One of the main advantages this offers is distributed trust. In plain terms neither party has to trust each other, just the blockchain. So what practical applications could this have? If Bob tells Dennis he has sent him €10 to pay for lunch, Dennis does not need to trust that Bob has done this, as he can look it up on the open ledger. Or imagine being able to scan a tag on that new car you might buy, to see that it is the exact specification you are paying for, or verify that the eggs in your shopping basket really are free range, and see their entire journey from farm to basket. The use cases are endless, and the industries that this technology could disrupt are all around us.
The most widely reported use for blockchain tech to date is cryptocurrency, or digital assets. Each cryptocurrency is different, with different supplies and goals they are aiming to achieve. Cryptocurrencies are a successful use case for blockchain as they provide incentive for miners to mine blocks (record transactions) and run nodes (copies of the blockchain) which secure the network. More copies of the ledger stored around the world means more security. If a copy of the ledger were returned with a tampered transaction, it will not match all other copies, and will be rejected. So what potential blockchain applications could we see in the future in the E-Learning space?
One idea being explored in a joint venture by Sony education & IBM, and others like Accredible, is certification on the blockchain. When this is done by a verified awarding body, it is available for a third party such as a recruiter or employer to verify its integrity. This means certification cannot be faked which benefits all stakeholders: the student, awarding institution, and employers.
This could be applied to any professional development like short courses, badges. As this information can be freely shared by the award holder wherever they choose, with no issues of cross platform portability, or the badge being verified. The Open Badge standard has been developed to facilitate blockchain verification of badges.
The process of making the award itself could also be automated with smart contracts. These are computer programs which monitor the conditions contained in the contract and execute automatically when the conditions are met. In this case a smart contract could automatically trigger award of a certification based on a student’s results, students grouped into passing or failing cohorts, communications sent, or automatically shared on professional networks such as linkedin. Smart contracts could further be expanded to help students during their course, automatically reaching out to offer assistance to students whose grades are falling below par.

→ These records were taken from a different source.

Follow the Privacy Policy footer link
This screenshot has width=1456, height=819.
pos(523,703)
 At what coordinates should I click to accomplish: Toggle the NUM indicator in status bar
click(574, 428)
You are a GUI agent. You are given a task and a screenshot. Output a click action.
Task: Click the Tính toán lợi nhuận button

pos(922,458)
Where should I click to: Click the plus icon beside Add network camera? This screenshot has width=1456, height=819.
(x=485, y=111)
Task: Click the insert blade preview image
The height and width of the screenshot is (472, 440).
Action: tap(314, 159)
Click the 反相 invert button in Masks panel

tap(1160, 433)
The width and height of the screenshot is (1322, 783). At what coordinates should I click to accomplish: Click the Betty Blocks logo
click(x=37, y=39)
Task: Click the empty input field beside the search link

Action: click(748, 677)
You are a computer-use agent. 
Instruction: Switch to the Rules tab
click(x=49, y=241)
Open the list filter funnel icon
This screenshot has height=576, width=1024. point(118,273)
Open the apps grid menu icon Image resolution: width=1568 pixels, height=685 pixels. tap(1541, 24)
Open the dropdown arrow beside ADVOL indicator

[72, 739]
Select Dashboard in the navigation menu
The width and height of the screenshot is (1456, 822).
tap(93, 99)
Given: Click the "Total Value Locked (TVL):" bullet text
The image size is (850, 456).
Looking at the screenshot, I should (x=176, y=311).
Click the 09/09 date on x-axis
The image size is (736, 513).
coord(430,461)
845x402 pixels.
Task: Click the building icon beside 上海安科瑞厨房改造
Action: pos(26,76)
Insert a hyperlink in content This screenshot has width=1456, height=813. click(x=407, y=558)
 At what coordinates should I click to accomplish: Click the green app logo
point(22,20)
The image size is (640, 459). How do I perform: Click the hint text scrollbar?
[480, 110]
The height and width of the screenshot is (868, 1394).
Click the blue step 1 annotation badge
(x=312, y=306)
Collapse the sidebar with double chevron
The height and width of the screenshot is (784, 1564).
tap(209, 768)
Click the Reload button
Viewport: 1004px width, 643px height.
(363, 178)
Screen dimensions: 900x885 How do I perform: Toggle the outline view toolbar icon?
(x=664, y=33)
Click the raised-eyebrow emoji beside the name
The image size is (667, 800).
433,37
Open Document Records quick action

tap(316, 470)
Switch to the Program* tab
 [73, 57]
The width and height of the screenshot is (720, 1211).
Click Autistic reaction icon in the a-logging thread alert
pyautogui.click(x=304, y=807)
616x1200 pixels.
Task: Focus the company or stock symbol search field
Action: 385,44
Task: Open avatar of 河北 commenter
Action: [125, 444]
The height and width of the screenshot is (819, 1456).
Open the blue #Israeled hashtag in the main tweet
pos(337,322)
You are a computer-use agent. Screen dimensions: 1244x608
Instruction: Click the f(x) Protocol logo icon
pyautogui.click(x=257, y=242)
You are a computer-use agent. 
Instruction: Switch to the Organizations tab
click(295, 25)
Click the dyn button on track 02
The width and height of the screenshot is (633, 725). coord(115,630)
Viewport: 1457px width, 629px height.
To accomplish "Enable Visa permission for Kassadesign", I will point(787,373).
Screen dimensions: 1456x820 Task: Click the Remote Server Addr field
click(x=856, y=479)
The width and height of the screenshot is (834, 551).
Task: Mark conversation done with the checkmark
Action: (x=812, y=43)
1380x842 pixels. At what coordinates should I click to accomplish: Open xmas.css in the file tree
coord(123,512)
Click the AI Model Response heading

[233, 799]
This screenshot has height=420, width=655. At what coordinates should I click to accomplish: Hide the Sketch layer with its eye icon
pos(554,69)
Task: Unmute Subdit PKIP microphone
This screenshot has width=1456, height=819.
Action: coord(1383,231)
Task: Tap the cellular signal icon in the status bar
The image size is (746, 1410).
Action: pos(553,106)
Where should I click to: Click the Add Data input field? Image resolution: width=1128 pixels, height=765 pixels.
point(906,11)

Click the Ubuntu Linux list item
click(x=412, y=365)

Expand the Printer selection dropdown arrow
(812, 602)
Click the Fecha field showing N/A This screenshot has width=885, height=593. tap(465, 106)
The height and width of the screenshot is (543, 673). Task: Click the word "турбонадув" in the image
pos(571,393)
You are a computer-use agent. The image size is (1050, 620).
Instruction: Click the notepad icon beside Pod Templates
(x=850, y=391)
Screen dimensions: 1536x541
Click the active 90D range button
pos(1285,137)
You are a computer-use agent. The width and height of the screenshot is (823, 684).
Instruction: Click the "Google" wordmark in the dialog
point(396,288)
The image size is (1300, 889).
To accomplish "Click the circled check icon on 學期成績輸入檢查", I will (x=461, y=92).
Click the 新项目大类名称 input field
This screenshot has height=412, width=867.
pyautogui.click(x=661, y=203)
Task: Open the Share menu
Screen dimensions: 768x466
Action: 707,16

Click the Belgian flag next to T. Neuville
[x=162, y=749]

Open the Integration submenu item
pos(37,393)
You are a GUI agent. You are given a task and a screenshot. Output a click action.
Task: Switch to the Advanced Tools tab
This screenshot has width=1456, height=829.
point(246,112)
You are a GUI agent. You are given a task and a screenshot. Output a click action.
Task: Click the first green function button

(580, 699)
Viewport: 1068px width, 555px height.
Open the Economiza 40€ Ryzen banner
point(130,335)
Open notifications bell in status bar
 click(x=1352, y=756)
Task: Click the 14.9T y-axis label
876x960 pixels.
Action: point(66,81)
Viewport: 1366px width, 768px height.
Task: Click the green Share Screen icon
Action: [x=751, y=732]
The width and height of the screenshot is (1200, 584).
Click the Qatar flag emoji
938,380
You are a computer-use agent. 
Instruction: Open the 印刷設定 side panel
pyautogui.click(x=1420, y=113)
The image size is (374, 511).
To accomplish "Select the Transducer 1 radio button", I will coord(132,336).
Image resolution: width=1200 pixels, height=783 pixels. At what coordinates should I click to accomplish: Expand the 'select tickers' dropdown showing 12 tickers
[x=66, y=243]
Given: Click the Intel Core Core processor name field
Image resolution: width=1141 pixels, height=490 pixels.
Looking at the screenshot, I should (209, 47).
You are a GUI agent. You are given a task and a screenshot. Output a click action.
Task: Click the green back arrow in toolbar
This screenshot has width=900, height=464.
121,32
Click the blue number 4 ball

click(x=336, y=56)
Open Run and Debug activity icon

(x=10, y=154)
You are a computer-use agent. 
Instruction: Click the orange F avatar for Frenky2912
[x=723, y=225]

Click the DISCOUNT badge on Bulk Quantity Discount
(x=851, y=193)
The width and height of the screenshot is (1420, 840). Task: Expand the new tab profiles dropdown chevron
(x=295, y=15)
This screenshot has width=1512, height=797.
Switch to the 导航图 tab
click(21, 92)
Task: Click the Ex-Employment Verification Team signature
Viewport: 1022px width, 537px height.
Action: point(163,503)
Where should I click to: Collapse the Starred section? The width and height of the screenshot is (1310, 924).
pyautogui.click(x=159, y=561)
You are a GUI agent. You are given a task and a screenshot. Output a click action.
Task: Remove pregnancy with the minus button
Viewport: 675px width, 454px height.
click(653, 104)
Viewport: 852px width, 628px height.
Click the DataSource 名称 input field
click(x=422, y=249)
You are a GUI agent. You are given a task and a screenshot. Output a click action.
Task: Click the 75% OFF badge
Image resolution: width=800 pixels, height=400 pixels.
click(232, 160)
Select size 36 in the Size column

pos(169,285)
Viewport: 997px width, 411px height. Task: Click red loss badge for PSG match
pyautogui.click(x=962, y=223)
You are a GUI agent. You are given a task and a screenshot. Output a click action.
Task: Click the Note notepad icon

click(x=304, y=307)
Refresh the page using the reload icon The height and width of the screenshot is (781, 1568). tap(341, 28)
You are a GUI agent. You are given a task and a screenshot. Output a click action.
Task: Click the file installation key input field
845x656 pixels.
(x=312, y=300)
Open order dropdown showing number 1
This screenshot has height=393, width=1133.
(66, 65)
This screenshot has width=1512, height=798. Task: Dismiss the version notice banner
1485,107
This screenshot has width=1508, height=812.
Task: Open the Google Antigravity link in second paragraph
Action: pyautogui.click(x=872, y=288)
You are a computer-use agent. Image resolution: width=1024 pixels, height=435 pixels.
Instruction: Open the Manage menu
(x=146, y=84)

Another idea where the two areas intersect could be recording information such as consent on the blockchain. Again, this could be used to trigger an automatic grouping or response based on whether consent has been given/ withheld, and if needed further communications sent.
There are several problems to be overcome before this use case could be implemented. The location where data is stored is becoming more of an issue and new legislation is being introduced in Europe to regulate this. Given the distributed nature of the blockchain, this poses a problem for decentralized systems. Recording consent of users to have their data transferred could provide the solution for this.
Even more ambitious, entire educational platforms are being built on the blockchain. Education-ecosystem is a decentralized educational built on top of ethereum’s network. The currency is used to incentivize content creators by allowing learners to pay for subscriptions using the token. More views equals larger revenue. Tokens are also used for governance. Holders can also use tokens to vote on the direction of the platform, having a direct say on new features and topics they want to see on the platform.
This is an exciting new technology, and there is no roadmap as to how best we can apply it. New use cases are emerging and being explored all the time. It will be interesting to see how the E-Learning industry employ blockchain in the future both in and out of E-Learning.